**Prompt**. Edit the records from the line with "Click the £121.000 studio price" to the line with "coord(1066,432)", replacing "magnifier icon" with "magnifying glass icon" and changing nothing else. Give back only those lines, without the pictures.

**Exercise material**.
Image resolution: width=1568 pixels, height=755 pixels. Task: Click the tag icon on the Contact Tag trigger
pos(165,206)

* * *

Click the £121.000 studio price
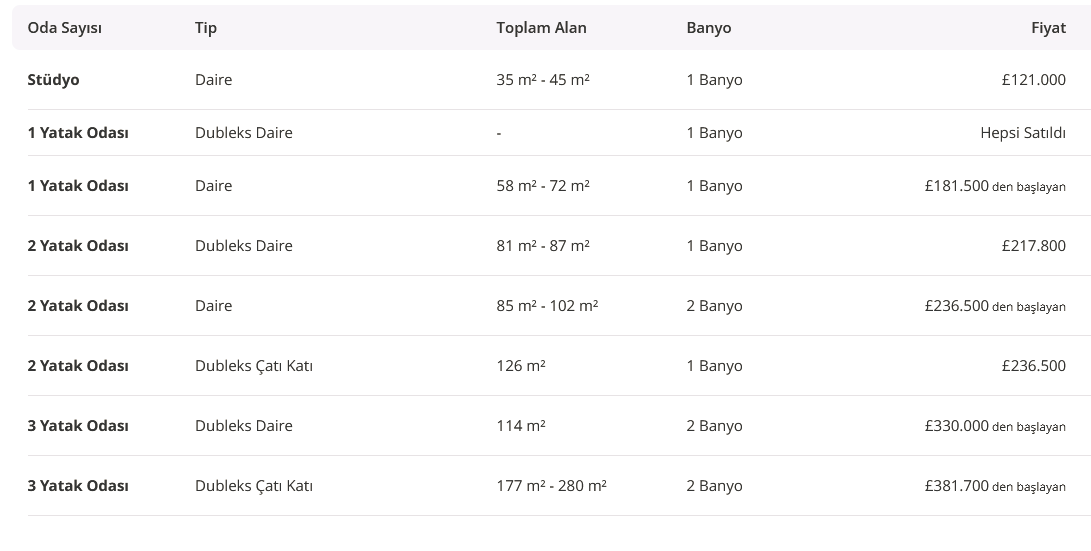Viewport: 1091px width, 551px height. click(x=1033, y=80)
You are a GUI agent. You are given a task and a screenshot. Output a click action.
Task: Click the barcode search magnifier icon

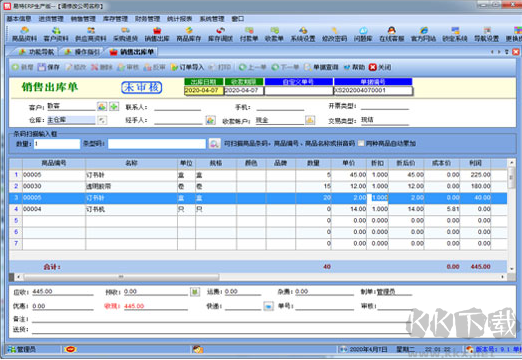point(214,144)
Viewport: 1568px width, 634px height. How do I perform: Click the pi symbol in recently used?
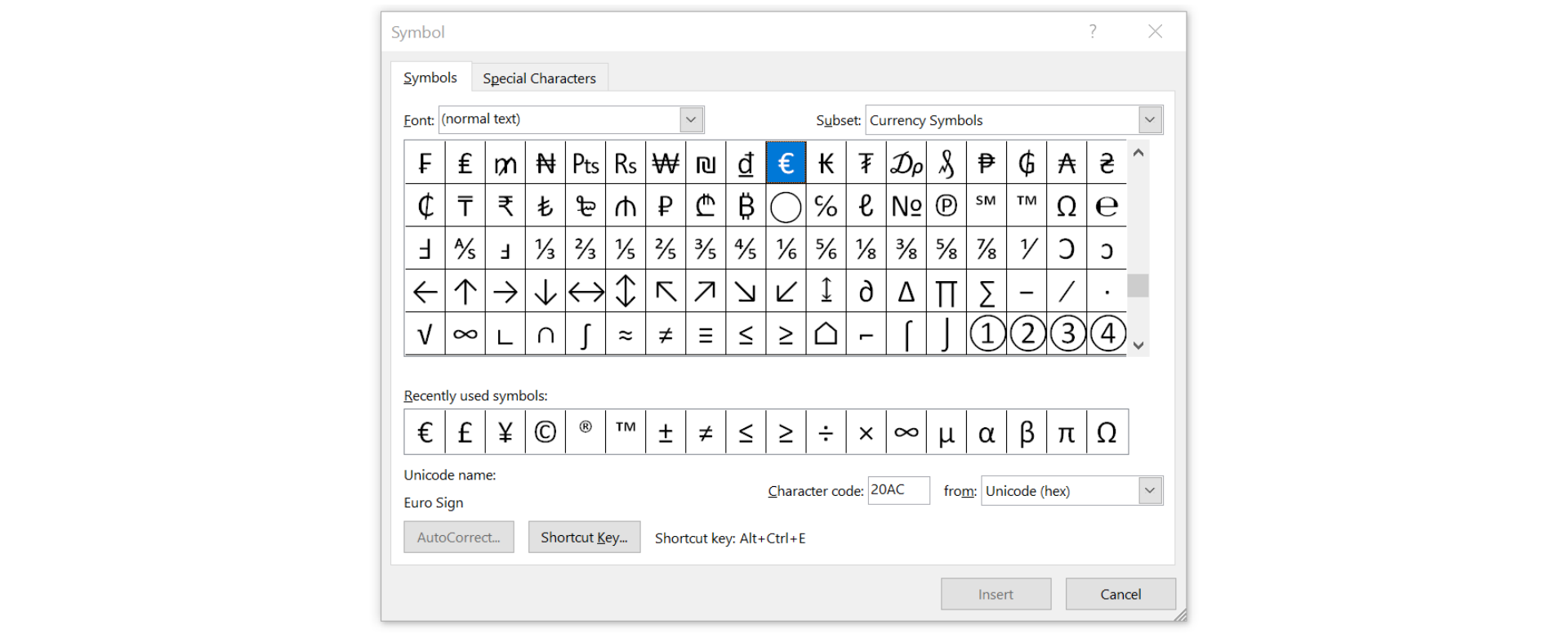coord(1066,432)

**Output of the exercise**.
Click the £121.000 studio price
Viewport: 1091px width, 551px height. click(x=1033, y=80)
You are a GUI agent. You are given a task and a screenshot. Output a click action.
Task: Click the barcode search magnifying glass icon

point(214,144)
Viewport: 1568px width, 634px height. How do I perform: Click the pi symbol in recently used?
coord(1066,432)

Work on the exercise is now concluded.